To celebrate the 40th anniversary of gay activism in Australia, the Pride History Group has brought the annual Homosexual Histories conference to Sydney.

Usually run by Victoria’s Australian Lesbian and Gay Archives, this 10th Homosexual Histories conference, titled Into The Streets, is a partnership between Pride History and the University of Technology Sydney’s Cosmopolitan Civil Societies and Public History research centres. It will be held at UTS’ Broadway campus from September 24 to 25.

Pride History’s Robert French told Sydney Star Observer many people in the community had no idea how far back the roots of gay activism went in Australia.

“Many people think that gay and lesbian activism in Australia began in 1978 with the first Mardi Gras — but that’s actually dead wrong,” French said.

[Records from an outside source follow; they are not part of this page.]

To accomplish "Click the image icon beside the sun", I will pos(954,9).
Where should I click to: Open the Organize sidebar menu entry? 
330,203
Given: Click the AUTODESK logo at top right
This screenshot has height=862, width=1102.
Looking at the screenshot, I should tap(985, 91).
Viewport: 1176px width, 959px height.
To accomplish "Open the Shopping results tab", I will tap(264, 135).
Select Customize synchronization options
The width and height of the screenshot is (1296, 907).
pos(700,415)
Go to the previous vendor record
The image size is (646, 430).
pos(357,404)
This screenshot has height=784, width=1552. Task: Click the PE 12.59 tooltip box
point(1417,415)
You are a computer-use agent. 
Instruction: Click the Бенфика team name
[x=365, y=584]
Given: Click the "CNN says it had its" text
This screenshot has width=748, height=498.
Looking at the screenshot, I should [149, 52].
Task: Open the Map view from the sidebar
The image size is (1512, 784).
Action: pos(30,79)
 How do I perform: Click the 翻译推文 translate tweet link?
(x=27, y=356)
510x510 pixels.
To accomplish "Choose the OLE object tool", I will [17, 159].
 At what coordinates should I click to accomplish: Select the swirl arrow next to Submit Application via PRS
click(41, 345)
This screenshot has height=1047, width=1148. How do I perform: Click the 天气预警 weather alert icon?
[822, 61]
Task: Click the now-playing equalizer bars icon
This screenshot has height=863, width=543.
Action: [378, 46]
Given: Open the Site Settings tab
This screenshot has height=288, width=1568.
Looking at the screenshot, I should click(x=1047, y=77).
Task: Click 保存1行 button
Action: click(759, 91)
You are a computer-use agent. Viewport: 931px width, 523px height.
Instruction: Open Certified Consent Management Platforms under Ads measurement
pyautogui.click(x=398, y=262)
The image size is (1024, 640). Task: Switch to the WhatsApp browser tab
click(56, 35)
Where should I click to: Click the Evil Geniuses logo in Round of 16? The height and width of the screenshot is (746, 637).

“The symbolic beginning of gay and lesbian activism in Australia is really September 19, 1970 when John Ware and Christobell Poll announced the formation of an organisation called CAMP in an article on the front page of the magazine section of The Australian newspaper.”

French said these two founders of CAMP, or the Campaign Against Moral Persecution, were the first Australians to publicly identify themselves as homosexuals and have their pictures taken voluntarily by the media — many in the past had been photographed against their will in police raids or court appearances.

“Within about 12 months groups calling themselves local CAMP groups had formed in each capital city and soon there was this informal network around Australia.”

“Towards the end of that first year some of the younger, more university-trained people came to see CAMP, at least in Sydney and Melbourne, as being a bit conservative. Coming out of the anti-Vietnam war movement, and with the influence of the women’s movement and black liberation, they broke away and formed Sydney Gay Liberation.”

“And once again, liberation groups formed around the country. That’s really the beginnings of activism in Australia and that’s what the conference is aiming to look at.”

Almost within that first year the first gay rights protest in Australia was held.

“The first demonstration took place in October 1971 outside the Liberal Party headquarters in Sydney when a right-wing Christian fundamentalist stood against Tom Hughes for pre-selection,” French  said.

“Hughes was the [federal] Liberal Attorney-General and had spoken out in favour of limited homosexual law reform, so CAMP mounted a demonstration.”

French said the conference is open to anyone — veterans of the early campaigns and younger people interested in Australia’s gay history alike.

Entry to the conference is $20 for one day or $35 with events commemorating the foundation of CAMP on Saturday, September 25.